Fede Durán | 29 de marzo de 2008 a las 13:03

Qué importante es el maldito contexto. Comienzas en esto del periodismo y no reparas en él. El optimismo del bisoño, supongo. Mis primeros pasos puramente políticos los di en el Parlament catalán, unas viejas cuadras reconvertidas en democrática casa del pueblo. Bonito sitio. Algo lóbrego, pero bien situado, Parque de la Ciutadella, loros ex presidiarios y olor a hierba por las mañanas. Era el único andaluz; el resto de colegas, de la tierra. El subdirector te firma una autorización, los administrativos tramitan el permiso y te presentas allí algo desorientado, con acento del sur, pidiendo muy amablemente tu acreditación y asegurando al mismo celoso bedel que meses después será tu compinche que no te has equivocado de sitio.

Subes las escaleras forradas de alfombra roja ( a veces también hay flashes, como en Hollywood) y te paseas por allí en busca del faristol. Lo encuentras. Están todos los demás. Te miran extrañados. Un intruso. Un rival (uno más).
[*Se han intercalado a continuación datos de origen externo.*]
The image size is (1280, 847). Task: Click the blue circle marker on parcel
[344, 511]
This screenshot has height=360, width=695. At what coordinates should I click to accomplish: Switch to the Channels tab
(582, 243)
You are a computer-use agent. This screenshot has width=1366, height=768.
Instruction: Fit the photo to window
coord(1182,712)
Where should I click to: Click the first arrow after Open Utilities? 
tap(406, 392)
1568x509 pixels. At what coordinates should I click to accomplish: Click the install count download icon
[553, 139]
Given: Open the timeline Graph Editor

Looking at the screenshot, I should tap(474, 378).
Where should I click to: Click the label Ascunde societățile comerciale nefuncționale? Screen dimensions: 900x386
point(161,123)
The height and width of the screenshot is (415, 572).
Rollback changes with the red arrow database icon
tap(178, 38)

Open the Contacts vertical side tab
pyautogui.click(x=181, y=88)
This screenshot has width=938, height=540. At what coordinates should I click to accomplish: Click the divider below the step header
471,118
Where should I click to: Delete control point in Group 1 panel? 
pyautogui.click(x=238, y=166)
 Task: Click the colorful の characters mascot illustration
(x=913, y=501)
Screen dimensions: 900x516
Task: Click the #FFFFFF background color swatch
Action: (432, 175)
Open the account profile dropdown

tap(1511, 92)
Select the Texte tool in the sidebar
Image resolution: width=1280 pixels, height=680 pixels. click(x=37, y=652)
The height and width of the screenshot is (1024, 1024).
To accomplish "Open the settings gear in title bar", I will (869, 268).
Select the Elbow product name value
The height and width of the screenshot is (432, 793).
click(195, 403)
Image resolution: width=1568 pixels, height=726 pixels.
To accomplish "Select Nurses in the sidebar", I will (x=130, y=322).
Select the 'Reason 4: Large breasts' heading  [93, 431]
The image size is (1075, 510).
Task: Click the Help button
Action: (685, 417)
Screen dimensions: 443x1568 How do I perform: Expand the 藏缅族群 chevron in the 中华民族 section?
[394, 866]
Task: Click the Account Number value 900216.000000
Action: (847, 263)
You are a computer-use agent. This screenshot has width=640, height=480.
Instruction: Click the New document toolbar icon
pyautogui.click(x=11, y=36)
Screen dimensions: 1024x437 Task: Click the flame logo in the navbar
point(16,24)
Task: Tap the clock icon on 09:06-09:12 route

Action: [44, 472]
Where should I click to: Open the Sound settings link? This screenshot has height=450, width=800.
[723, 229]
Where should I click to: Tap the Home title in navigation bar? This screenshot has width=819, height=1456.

Coges sitio, abres la libreta, compruebas que el boli funciona y acabas contando ovejas hasta que aparece, siempre impuntual, el primer portavoz parlamentario.

El catalán se incrustó en mi cerebro a empellones, sin periodos de adaptación, en bruto. Oía a esos tíos y entendía la mitad. Por la noche, en casa, ponía a Buenafuente. Su programa en TV3 era mil veces mejor que el de ahora. Me eché una novia nativa. Mejoré un montón, hasta el punto de que a los tres años cambiaba de emisora sin ser perfectamente consciente de qué idioma escuchaba. Integración por supervivencia, se llama.

Cada día daba un paseo hasta las cuadras reconvertidas y buscaba información. Es complicado. Por definición, el periodista, sobre todo el político, se cree el rey del mambo. Nadie te echa un cable. Es un círculo cerrado, como en el cole. Al nuevo no se le habla, aunque los años pasen y se convierta no sé si en veterano pero sí al menos en un decente conocedor de la selva. Te acabas acostumbrando. Mantienes la sonrisa, saludas educadamente y construyes tu propio mundo.

Esas ansias de ostracismo tienen quizás una explicación. Para aguantar mucho en esto o te conviertes en un pelota o te consolidas como marciano. Los pelotas, que también son el pelotón, necesitan relaciones de exclusividad con sus fuentes. Y lo exclusivo, es obvio, no casa con el trabajo en comandita. Yo siempre he ido por libre, así que reivindico con orgullo mi condición de marciano. Los periodistas no somos estrelllas; tan sólo asalariados. Y en la vida, me lo enseñaron un par de antepasados, mejor conducirse con nobleza. Que la cara de limón la muestren otros.

Por cierto, los políticos catalanes me hicieron caso. Ellos sí me hablaban.